Even if we could infer the worst from these dramatic insinuations, everyone who has ever studied philosophy, epistemology, science or logic knows that anecdotal evidence proves nothing. But the entire gay agenda is built on such ad-hominem arguments. The movement to hoist gay marriage forcibly into the mainstream defies reason, righteousness and rule of law. Just ask Judge Michael McShane of Oregon’s Federal District Court, an openly-gay jurist whose ascension to the federal bench proved to be prodigiously convenient for the purpose of overturning Oregon’s ban on same-sex marriage in May of this year. Judicial ethics call for judges to recuse themselves when they end up in such cozy situations. His presiding over the case was a clear conflict of interest. But homosexual activists in today’s pro-gay milieu are far too starry-eyed to be hindered by such considerations, especially when they know they won’t be held accountable.

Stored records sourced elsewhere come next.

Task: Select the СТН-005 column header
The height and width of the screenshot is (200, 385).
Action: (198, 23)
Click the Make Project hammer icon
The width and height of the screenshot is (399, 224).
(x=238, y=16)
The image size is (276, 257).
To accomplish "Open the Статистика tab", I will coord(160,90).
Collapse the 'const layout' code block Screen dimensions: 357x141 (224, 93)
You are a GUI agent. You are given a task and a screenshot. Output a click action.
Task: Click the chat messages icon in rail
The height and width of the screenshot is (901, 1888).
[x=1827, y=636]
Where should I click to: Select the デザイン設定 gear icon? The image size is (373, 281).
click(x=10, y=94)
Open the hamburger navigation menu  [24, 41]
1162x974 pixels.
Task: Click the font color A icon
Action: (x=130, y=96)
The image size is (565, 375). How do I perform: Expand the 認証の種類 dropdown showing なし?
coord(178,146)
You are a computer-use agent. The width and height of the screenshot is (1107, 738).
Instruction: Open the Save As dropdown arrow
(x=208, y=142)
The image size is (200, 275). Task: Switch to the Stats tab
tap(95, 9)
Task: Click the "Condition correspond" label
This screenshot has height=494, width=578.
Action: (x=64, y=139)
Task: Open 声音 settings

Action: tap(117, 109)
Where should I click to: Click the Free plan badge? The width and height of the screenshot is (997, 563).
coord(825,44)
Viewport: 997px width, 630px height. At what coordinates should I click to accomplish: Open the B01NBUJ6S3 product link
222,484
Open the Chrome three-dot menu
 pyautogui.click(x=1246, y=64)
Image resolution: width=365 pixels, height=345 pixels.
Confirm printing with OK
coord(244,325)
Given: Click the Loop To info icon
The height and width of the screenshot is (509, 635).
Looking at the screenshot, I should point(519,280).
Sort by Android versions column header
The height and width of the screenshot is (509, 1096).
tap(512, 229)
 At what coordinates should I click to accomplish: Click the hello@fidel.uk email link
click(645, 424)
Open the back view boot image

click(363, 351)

Accordingly, almost in lock-step with “Born Perfect,” sympathetic advocates and lawmakers are working to ban licensed counselors from trying to change a minor’s sexual orientation through therapy of any kind. New Jersey Governor Chris Christie signed such a ban into law in 2013, prompting many parents to fight back. One can’t exactly blame them. Most parents with young, impressionable children object to strangers usurping their parental authority.
Contrary to the rhetoric of LGBT activists, many gays do not accept the assumptions of its political platform — that people are “born gay,” cannot change and are not harmed by homosexual behavior. A growing number of gays actually want to find a way out, which has led to prominent efforts to make gay conversion therapy more widely available. This is what NCLR is opposing. Exactly what is it that these activists are afraid of? That some homosexuals might actually break free from homosexuality and then talk about how much better their lives are?
Twenty years ago, the mainstay of the gay activist message was that LGBT people have the right to choose the way they live. But now that everyone is happy enough to leave them alone, freedom to choose disappears from view. In a stunning piece of hypocrisy, one proponent of criminalizing GCT said, “A truly tolerant nation is one that respects the rights of all Americans.” Unless, of course, that American is gay and wants to change. What LGBT activists mean by self-determination, then, is “gay determination.” The freedom of their comrades in the gay community must be suppressed if their choices suggest homosexuality isn’t perfectly healthy and wholesome.
The United States is not a theocracy. Those of alternative sexual orientation have the legal right to pursue the partners and the lifestyle of their choice. They have the right to challenge real oppression in society. However, they do not have the right to aggressively limit options for homosexuals who want to break free from their predilection. Homosexual judges do not have the right to ignore judicial ethics. Gay activists do not have the right to dictate how parents may raise their children.
So why in the world are we putting up with it?